Selected excerpt →
· · ·

In his letter, Durrah, who enlisted at the age of 18 in 1861, paints a particularly grim picture of Army life. Picturesque anecdotes such as finding—and hunting—a stray pig in the Virginia wilderness or encountering abandoned Confederate barricades are outweighed by unsettling experiences, such as the Army setting fire to a “woods” during a night retreat or finding a “negro pen” by a Virginia court house. While Durrah remembers having been eager for action, he complains that many aspects of Army life were “not agreeable.” Long marches in poor weather and bivouacs in muddy fields were sometimes interrupted by intense combat before resuming again, with little rest in between.

Durrah recounts that the troops suddenly heard musket fire on a late May morning in 1862 and then got into battle formation in what became known as the Battle of Seven Pines. Eight hours later, a musket ball entered Durrah’s right arm at the elbow and traveled straight through the bone to the shoulder, where it exited. Afterwards, he plainly states, he “walked about a mile to the rear of the battlefield, and there my arm was amputated.”

· · ·

Source material →
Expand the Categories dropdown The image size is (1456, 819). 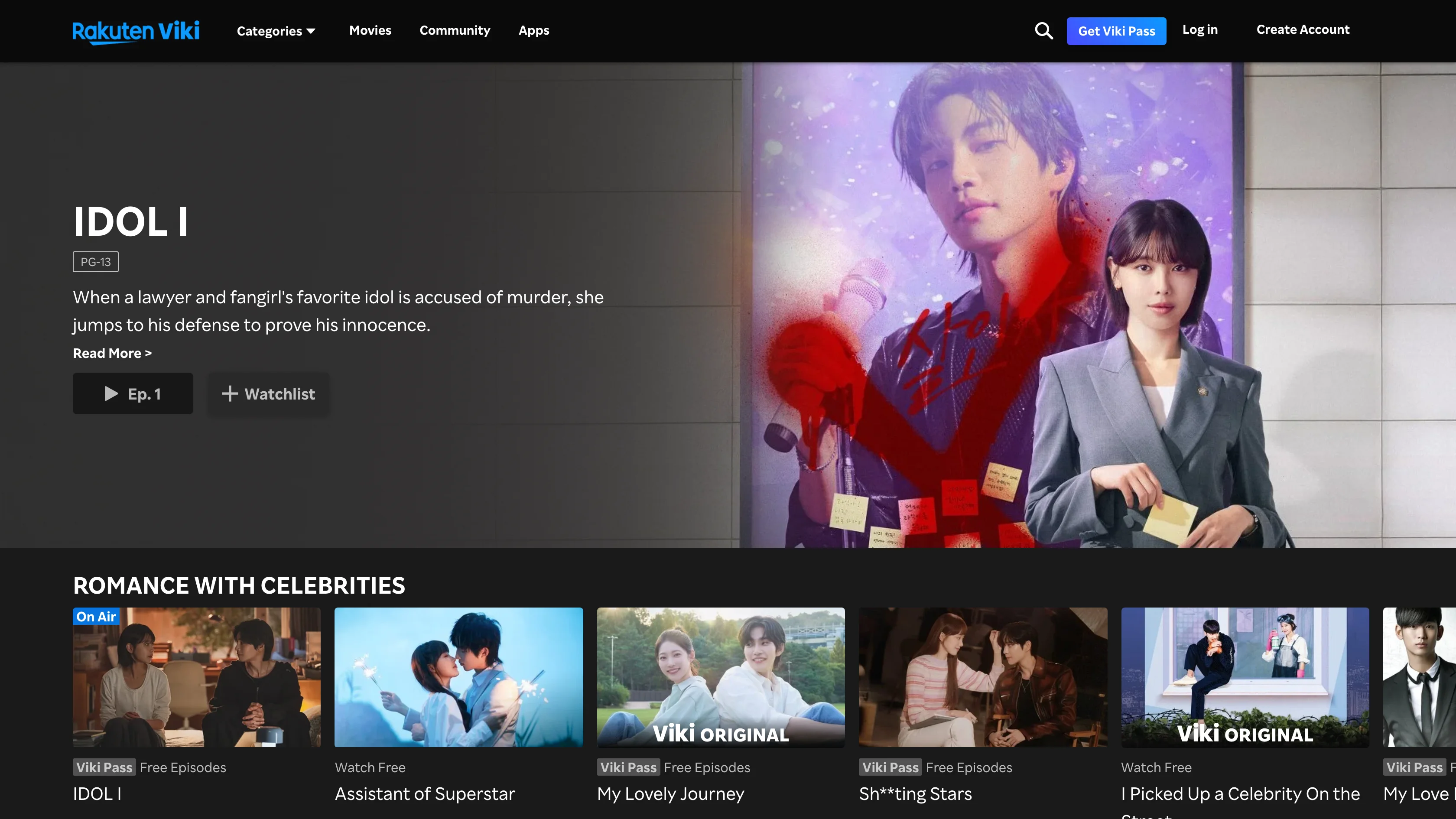coord(276,31)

· · ·

Pick up the passage on Durrah's Civil War letter after its last sentence and continue it.

Reply →
Some contestants adjusted to society well. Sgt. Seth Sutherland (the contest’s first entrant) was elected to two terms as a county auditor in Ohio, where he seems to have earned a great deal of respect, despite what he refers to as almost constant inquiries about his missing arm. Durrah was not so lucky. Although $200 richer from the contest, he was declared insane and eventually committed to an asylum, for an affliction that most likely was what we would now call post-traumatic stress discorder.